(Target pointing data)
┄┄┄┄┄┄┄┄┄┄┄┄┄┄┄┄┄┄┄┄
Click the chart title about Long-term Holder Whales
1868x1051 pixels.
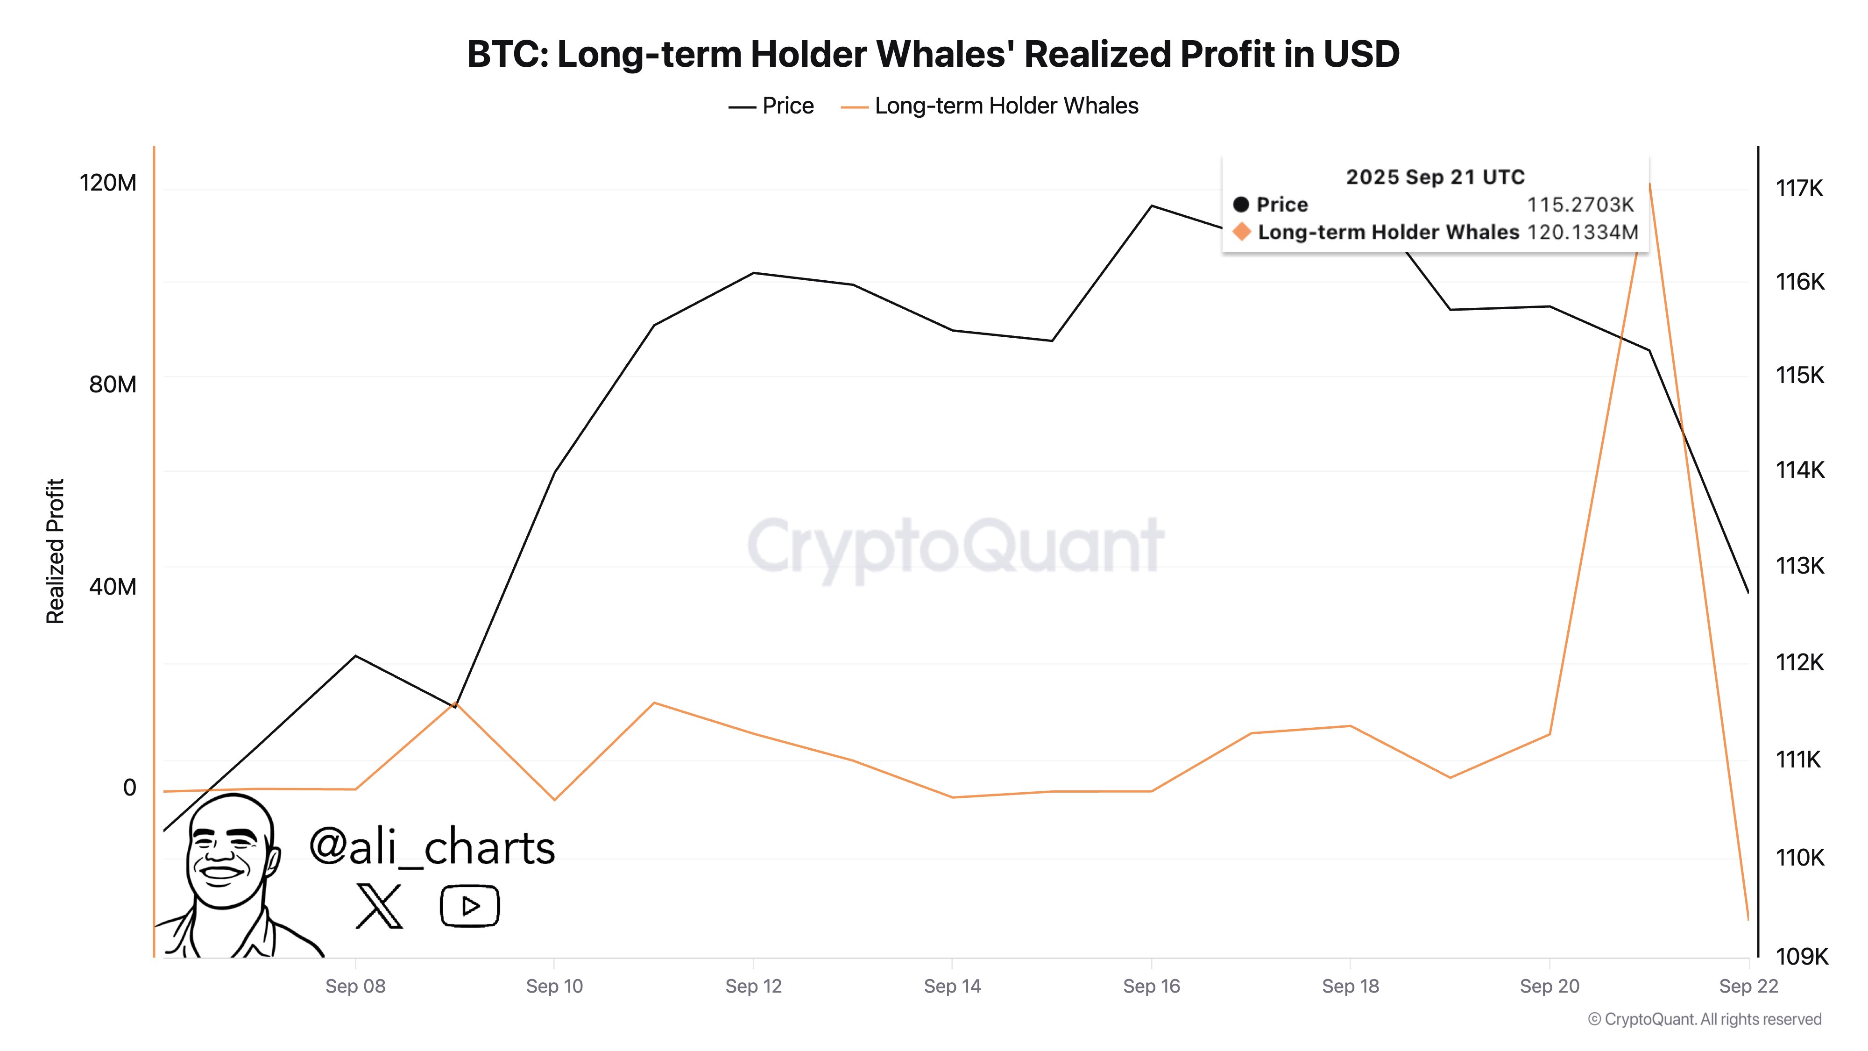[x=933, y=54]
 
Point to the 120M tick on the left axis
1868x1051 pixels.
[x=107, y=183]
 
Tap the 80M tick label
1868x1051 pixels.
[x=113, y=384]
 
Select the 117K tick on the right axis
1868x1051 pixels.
[x=1799, y=189]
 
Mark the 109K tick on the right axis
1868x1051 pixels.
[x=1801, y=957]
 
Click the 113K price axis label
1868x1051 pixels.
[x=1799, y=566]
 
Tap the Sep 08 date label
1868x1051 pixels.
[x=355, y=987]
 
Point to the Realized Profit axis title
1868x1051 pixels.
[x=55, y=551]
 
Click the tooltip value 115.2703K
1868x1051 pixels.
[x=1580, y=205]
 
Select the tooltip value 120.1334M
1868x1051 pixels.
[x=1582, y=233]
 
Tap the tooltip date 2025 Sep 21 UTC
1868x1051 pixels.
[x=1435, y=177]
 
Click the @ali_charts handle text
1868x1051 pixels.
[x=432, y=847]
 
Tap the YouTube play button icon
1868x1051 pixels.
[x=469, y=906]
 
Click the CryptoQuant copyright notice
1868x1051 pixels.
[x=1704, y=1019]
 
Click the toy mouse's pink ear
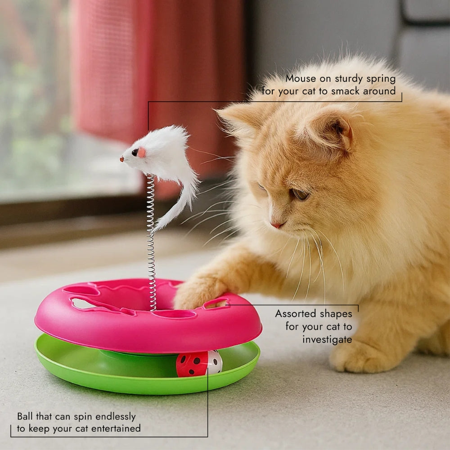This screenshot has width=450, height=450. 141,153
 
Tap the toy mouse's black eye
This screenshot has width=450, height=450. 135,153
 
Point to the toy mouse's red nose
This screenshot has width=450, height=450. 122,159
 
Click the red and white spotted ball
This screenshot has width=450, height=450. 199,363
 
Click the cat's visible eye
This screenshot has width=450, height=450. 300,194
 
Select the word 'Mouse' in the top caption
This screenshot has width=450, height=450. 301,79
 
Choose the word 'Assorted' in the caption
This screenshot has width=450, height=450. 296,314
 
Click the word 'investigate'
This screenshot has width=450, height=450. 327,340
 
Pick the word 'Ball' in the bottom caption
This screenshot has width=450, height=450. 25,416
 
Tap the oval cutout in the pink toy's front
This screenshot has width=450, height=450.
┄┄┄┄┄┄┄┄┄┄┄┄┄┄┄┄┄┄┄┄
• [Task prompt]: Copy out every line of the data above word for word, leaving out the pictures.

• [Reply]:
Click the chart title about Long-term Holder Whales
1868x1051 pixels.
[x=933, y=54]
 
Point to the 120M tick on the left axis
1868x1051 pixels.
[x=107, y=183]
 
Tap the 80M tick label
1868x1051 pixels.
[x=113, y=384]
 
Select the 117K tick on the right axis
1868x1051 pixels.
[x=1799, y=189]
 
Mark the 109K tick on the right axis
1868x1051 pixels.
[x=1801, y=957]
 
Click the 113K price axis label
1868x1051 pixels.
[x=1799, y=566]
 
Tap the Sep 08 date label
1868x1051 pixels.
[x=355, y=987]
 
Point to the Realized Profit axis title
1868x1051 pixels.
[x=55, y=551]
 
Click the tooltip value 115.2703K
1868x1051 pixels.
[x=1580, y=205]
 
Select the tooltip value 120.1334M
1868x1051 pixels.
[x=1582, y=233]
 
Tap the tooltip date 2025 Sep 21 UTC
1868x1051 pixels.
[x=1435, y=177]
 
Click the @ali_charts handle text
1868x1051 pixels.
[x=432, y=847]
 
Tap the YouTube play button icon
1868x1051 pixels.
[x=469, y=906]
 
Click the CryptoQuant copyright notice
1868x1051 pixels.
[x=1704, y=1019]
 
Click the toy mouse's pink ear
This screenshot has width=450, height=450. 141,153
 
Tap the toy mouse's black eye
This screenshot has width=450, height=450. 135,153
 
Point to the toy mouse's red nose
This screenshot has width=450, height=450. 122,159
 
Click the red and white spotted ball
This screenshot has width=450, height=450. 199,363
 
Click the cat's visible eye
This screenshot has width=450, height=450. 300,194
 
Select the word 'Mouse' in the top caption
This screenshot has width=450, height=450. 301,79
 
Choose the word 'Assorted' in the caption
This screenshot has width=450, height=450. 296,314
 
Click the word 'investigate'
This screenshot has width=450, height=450. 327,340
 
Pick the word 'Ball' in the bottom caption
This screenshot has width=450, height=450. 25,416
 
Tap the oval cutout in the pink toy's front
This screenshot has width=450, height=450.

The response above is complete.